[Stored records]
::::

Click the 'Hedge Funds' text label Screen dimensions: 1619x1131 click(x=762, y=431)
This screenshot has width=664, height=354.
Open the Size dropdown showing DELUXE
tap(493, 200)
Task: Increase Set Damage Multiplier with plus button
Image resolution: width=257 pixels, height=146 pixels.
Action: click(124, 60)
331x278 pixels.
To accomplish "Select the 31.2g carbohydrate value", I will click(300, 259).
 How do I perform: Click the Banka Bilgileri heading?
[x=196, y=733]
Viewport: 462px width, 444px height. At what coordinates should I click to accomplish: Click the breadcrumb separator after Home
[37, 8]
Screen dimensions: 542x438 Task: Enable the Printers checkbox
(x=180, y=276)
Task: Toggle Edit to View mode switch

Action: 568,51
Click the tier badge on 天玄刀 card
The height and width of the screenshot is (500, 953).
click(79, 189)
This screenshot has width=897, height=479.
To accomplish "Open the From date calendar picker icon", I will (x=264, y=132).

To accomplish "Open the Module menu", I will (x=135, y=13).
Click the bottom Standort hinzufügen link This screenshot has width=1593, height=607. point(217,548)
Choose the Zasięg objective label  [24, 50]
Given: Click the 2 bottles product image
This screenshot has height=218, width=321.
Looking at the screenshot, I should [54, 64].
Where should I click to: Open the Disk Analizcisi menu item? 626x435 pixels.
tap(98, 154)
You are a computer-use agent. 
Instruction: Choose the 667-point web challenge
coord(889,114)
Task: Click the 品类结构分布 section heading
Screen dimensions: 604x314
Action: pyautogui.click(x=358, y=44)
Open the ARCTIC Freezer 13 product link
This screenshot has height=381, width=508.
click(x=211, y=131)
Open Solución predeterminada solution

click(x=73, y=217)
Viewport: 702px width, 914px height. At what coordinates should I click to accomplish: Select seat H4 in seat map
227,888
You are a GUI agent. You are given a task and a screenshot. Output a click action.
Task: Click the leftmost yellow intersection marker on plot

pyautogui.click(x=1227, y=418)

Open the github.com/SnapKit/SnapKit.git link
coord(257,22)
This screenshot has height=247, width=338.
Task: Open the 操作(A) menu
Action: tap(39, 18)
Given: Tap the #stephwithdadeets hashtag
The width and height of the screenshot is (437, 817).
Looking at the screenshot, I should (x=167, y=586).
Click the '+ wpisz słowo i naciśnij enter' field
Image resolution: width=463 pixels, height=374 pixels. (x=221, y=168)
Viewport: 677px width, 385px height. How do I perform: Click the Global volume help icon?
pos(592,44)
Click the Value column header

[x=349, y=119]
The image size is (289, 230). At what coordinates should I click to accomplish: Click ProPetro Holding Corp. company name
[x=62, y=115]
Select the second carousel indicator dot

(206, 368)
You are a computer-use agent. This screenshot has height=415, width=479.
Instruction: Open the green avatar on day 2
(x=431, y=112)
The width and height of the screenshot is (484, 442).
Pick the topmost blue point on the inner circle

::::

• **Task objective**
Once the records are read, print each of them exactly as written.

• **Completed exercise**
Click the 'Hedge Funds' text label Screen dimensions: 1619x1131 click(x=762, y=431)
This screenshot has width=664, height=354.
Open the Size dropdown showing DELUXE
tap(493, 200)
Task: Increase Set Damage Multiplier with plus button
Image resolution: width=257 pixels, height=146 pixels.
Action: click(124, 60)
331x278 pixels.
To accomplish "Select the 31.2g carbohydrate value", I will click(300, 259).
 How do I perform: Click the Banka Bilgileri heading?
[x=196, y=733]
Viewport: 462px width, 444px height. At what coordinates should I click to accomplish: Click the breadcrumb separator after Home
[37, 8]
Screen dimensions: 542x438 Task: Enable the Printers checkbox
(x=180, y=276)
Task: Toggle Edit to View mode switch

Action: 568,51
Click the tier badge on 天玄刀 card
The height and width of the screenshot is (500, 953).
click(79, 189)
This screenshot has width=897, height=479.
To accomplish "Open the From date calendar picker icon", I will (x=264, y=132).

To accomplish "Open the Module menu", I will (x=135, y=13).
Click the bottom Standort hinzufügen link This screenshot has width=1593, height=607. point(217,548)
Choose the Zasięg objective label  [24, 50]
Given: Click the 2 bottles product image
This screenshot has height=218, width=321.
Looking at the screenshot, I should [54, 64].
Where should I click to: Open the Disk Analizcisi menu item? 626x435 pixels.
tap(98, 154)
You are a computer-use agent. 
Instruction: Choose the 667-point web challenge
coord(889,114)
Task: Click the 品类结构分布 section heading
Screen dimensions: 604x314
Action: pyautogui.click(x=358, y=44)
Open the ARCTIC Freezer 13 product link
This screenshot has height=381, width=508.
click(x=211, y=131)
Open Solución predeterminada solution

click(x=73, y=217)
Viewport: 702px width, 914px height. At what coordinates should I click to accomplish: Select seat H4 in seat map
227,888
You are a GUI agent. You are given a task and a screenshot. Output a click action.
Task: Click the leftmost yellow intersection marker on plot

pyautogui.click(x=1227, y=418)

Open the github.com/SnapKit/SnapKit.git link
coord(257,22)
This screenshot has height=247, width=338.
Task: Open the 操作(A) menu
Action: tap(39, 18)
Given: Tap the #stephwithdadeets hashtag
The width and height of the screenshot is (437, 817).
Looking at the screenshot, I should (x=167, y=586).
Click the '+ wpisz słowo i naciśnij enter' field
Image resolution: width=463 pixels, height=374 pixels. (x=221, y=168)
Viewport: 677px width, 385px height. How do I perform: Click the Global volume help icon?
pos(592,44)
Click the Value column header

[x=349, y=119]
The image size is (289, 230). At what coordinates should I click to accomplish: Click ProPetro Holding Corp. company name
[x=62, y=115]
Select the second carousel indicator dot

(206, 368)
You are a computer-use agent. This screenshot has height=415, width=479.
Instruction: Open the green avatar on day 2
(x=431, y=112)
The width and height of the screenshot is (484, 442).
Pick the topmost blue point on the inner circle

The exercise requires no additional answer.